The answer should be each line of the records that contains the word "section"; please copy them all.
**** PROVIDED RECORDS
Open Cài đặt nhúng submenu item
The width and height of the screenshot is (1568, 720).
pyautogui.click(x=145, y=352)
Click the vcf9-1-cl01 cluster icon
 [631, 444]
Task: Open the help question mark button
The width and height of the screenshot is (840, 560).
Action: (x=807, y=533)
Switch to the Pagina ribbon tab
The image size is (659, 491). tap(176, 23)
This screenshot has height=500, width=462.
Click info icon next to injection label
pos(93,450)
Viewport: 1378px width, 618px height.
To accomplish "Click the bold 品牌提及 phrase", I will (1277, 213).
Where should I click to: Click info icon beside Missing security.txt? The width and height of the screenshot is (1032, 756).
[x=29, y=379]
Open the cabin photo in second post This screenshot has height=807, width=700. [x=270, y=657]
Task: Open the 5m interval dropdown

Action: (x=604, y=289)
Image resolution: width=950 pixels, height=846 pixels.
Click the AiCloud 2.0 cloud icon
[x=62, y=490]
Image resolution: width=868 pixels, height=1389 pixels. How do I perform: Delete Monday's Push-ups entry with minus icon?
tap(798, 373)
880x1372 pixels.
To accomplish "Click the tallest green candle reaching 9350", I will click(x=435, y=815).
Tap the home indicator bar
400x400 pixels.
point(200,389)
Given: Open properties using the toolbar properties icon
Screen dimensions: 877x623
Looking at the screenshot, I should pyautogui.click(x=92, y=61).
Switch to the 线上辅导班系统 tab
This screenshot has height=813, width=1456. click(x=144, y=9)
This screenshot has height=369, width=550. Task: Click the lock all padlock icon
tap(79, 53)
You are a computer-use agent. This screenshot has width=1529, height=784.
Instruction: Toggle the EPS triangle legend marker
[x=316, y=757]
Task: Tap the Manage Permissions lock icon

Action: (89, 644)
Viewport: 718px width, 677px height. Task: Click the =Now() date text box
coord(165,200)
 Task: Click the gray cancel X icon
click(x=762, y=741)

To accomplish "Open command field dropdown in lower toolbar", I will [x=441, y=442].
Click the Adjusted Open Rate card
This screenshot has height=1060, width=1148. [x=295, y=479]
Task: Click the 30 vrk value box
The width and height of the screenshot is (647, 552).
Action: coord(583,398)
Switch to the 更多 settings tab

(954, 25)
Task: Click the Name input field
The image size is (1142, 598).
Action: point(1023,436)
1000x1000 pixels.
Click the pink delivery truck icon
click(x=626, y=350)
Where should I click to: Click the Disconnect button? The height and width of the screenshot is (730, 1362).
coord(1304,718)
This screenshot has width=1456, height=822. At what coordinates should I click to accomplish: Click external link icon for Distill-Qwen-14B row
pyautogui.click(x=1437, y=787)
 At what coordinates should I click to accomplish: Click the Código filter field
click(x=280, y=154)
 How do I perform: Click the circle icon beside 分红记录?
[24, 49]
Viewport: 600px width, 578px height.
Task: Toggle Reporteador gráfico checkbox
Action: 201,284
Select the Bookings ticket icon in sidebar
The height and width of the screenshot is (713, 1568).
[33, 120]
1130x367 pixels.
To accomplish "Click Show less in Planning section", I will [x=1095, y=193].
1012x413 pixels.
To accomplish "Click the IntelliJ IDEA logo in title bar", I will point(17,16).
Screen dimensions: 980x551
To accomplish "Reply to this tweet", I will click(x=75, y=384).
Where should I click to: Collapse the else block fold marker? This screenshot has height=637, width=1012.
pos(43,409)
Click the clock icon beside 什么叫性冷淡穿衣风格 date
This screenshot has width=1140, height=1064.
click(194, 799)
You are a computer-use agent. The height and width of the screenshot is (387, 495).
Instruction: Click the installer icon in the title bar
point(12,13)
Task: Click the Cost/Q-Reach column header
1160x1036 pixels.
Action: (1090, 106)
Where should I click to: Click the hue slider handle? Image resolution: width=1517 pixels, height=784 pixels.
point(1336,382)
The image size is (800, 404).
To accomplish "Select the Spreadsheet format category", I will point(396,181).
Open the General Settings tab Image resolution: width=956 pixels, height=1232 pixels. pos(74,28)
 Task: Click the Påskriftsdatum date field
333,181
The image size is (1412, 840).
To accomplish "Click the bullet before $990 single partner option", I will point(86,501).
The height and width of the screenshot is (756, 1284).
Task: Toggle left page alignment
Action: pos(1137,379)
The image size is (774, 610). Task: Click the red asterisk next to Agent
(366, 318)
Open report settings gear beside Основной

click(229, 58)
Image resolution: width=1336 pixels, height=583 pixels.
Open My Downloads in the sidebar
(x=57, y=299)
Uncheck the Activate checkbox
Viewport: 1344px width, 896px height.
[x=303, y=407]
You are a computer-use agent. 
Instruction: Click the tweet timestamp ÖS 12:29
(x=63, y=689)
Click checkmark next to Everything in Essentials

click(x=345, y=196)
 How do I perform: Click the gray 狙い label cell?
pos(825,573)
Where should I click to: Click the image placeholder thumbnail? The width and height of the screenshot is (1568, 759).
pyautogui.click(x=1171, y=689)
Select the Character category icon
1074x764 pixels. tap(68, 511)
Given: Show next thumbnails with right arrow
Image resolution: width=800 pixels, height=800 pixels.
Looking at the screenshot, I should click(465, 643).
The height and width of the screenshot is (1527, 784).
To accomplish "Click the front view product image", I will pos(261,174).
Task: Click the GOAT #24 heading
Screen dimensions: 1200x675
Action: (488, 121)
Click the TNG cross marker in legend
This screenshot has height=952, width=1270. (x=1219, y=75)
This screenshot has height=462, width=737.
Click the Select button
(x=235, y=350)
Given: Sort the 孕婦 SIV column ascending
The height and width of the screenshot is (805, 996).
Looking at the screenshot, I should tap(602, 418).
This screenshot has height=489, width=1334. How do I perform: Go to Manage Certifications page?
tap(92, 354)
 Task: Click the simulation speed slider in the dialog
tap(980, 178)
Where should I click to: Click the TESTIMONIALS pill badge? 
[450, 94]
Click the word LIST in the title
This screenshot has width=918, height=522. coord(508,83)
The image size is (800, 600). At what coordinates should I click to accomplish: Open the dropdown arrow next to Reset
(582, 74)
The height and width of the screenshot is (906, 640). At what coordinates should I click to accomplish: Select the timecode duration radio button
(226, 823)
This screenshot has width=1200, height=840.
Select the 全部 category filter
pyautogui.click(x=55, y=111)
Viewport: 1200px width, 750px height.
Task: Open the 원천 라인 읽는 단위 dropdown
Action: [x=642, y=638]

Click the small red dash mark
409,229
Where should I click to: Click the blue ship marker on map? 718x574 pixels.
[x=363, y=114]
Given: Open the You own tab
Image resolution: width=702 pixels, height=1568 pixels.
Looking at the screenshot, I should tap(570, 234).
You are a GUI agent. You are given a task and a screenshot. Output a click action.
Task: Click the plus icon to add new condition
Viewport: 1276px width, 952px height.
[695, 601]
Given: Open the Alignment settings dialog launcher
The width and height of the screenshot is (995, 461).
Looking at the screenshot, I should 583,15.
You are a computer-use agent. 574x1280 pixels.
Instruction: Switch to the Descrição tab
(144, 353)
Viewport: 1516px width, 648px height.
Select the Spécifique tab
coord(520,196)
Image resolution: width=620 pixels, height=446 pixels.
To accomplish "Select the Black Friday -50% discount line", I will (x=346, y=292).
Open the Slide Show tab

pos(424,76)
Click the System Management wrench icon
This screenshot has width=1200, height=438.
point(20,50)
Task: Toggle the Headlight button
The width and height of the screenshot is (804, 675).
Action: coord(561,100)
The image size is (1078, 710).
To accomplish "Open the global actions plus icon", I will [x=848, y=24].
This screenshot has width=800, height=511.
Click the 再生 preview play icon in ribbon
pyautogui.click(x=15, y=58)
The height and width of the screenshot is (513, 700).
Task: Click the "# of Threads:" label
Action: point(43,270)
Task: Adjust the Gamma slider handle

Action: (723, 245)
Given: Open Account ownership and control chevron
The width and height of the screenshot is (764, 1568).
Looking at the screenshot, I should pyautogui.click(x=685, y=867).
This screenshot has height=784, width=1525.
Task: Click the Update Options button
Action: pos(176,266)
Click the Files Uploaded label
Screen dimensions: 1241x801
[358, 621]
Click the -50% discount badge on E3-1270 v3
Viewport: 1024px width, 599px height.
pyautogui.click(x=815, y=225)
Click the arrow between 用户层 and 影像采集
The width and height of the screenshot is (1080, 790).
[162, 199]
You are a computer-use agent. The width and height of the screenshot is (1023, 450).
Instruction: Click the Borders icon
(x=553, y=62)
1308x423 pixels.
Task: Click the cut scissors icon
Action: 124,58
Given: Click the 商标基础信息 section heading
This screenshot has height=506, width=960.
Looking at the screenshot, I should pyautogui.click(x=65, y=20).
********
— RESULT OF THIS TASK —
To accomplish "Click Show less in Planning section", I will [x=1095, y=193].
Given: Click the 商标基础信息 section heading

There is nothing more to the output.